Discovery of Warner Bros. Inc.

WBD -1.14%

sues Paramount Global,

FOR -4.86%

saying he paid the rival media company for exclusive streaming rights to new episodes of ‘South Park’, only for Paramount to put the popular animated comedy’s new content on its own streaming service, Paramount +.

In the lawsuit, filed Friday in the New York State Supreme Court, Warner Bros. Discovery said it paid more than $500 million in 2019 to exclusively stream new and existing episodes of “South Park” on its HBO Max platform through 2025.

“South Park” airs on Comedy Central, a cable network owned by Paramount.

Warner Bros. Discovery said it was assured the deal would give it exclusive streaming rights to at least 333 episodes, suggesting three new seasons of 10 episodes each. He said in the complaint that he received fewer new episodes of “South Park” than that. He also said that “South Park” specials had aired on Paramount+ that he had not received.

“South Park” won four Emmys and turned many of its characters into household names.


Comedy Central/Everett Collection

“When Paramount decided to launch its own streaming platform, its priorities changed dramatically,” Warner Bros. Discover in Paramount+’s lawsuit, launched in 2021. The company alleged that Paramount breached its contract “to support Paramount+ at Warner/HBO’s expense.

Warner Bros. Discovery said it wants “South Park” to attract new and younger HBO Max subscribers. He argued in the lawsuit that Paramount tried to use “South Park” to bolster its own streaming service, causing HBO Max to lose subscribers. The company did not say how much money it was seeking in the lawsuit, but said it had damages of more than $200 million.

A spokeswoman for HBO Max repeated allegations made in the lawsuit, including that Paramount breached its contract.

A Paramount spokeswoman said the allegations were baseless and the company would prove it through the legal process.
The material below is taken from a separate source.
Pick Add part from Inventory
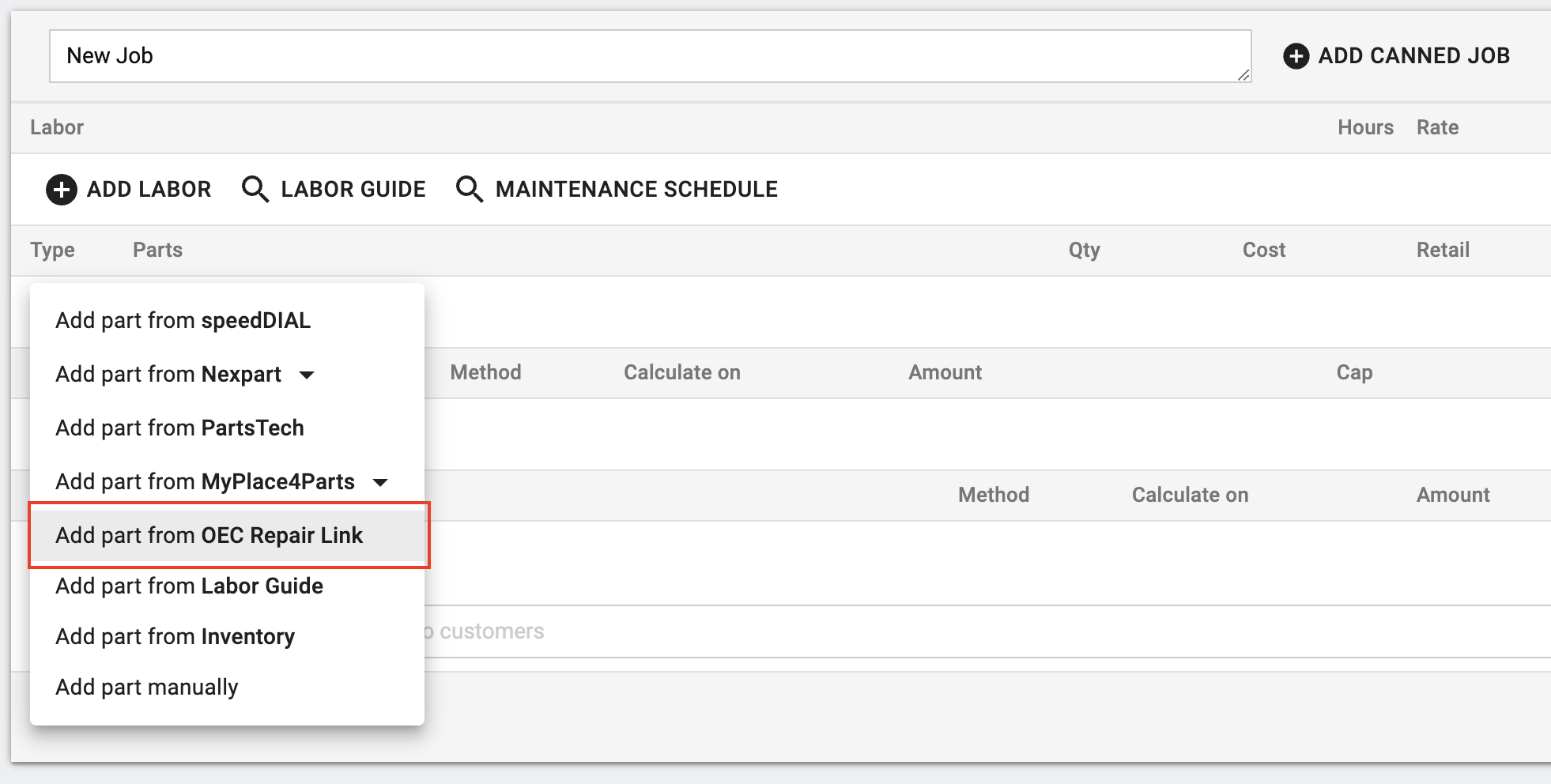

Having the rights to popular shows can help streaming companies differentiate themselves from the competition and attract more viewers. Media companies have ended licensing deals to bring popular shows to their own streaming services. netflix Inc.,

for example, lost the rights to broadcast “The Office” in 2021, so Comcast Body

new service, Peacock, could carry the comedy.

Paramount Global, formerly ViacomCBS Inc., has signed a six-year deal in 2021 with “South Park” creators Trey Parker and Matt Stone for 14 “South Park” films for Paramount+, in addition to six new seasons of the TV show on Comedy Central. The company paid $900 million to Messrs. Stone and Parker as part of the deal, the Journal reported.

“South Park,” which first aired on Comedy Central in 1997, follows four troublemaking boys in a small town. The show won four Emmys and turned cartoon characters Cartman and Kenny into household names.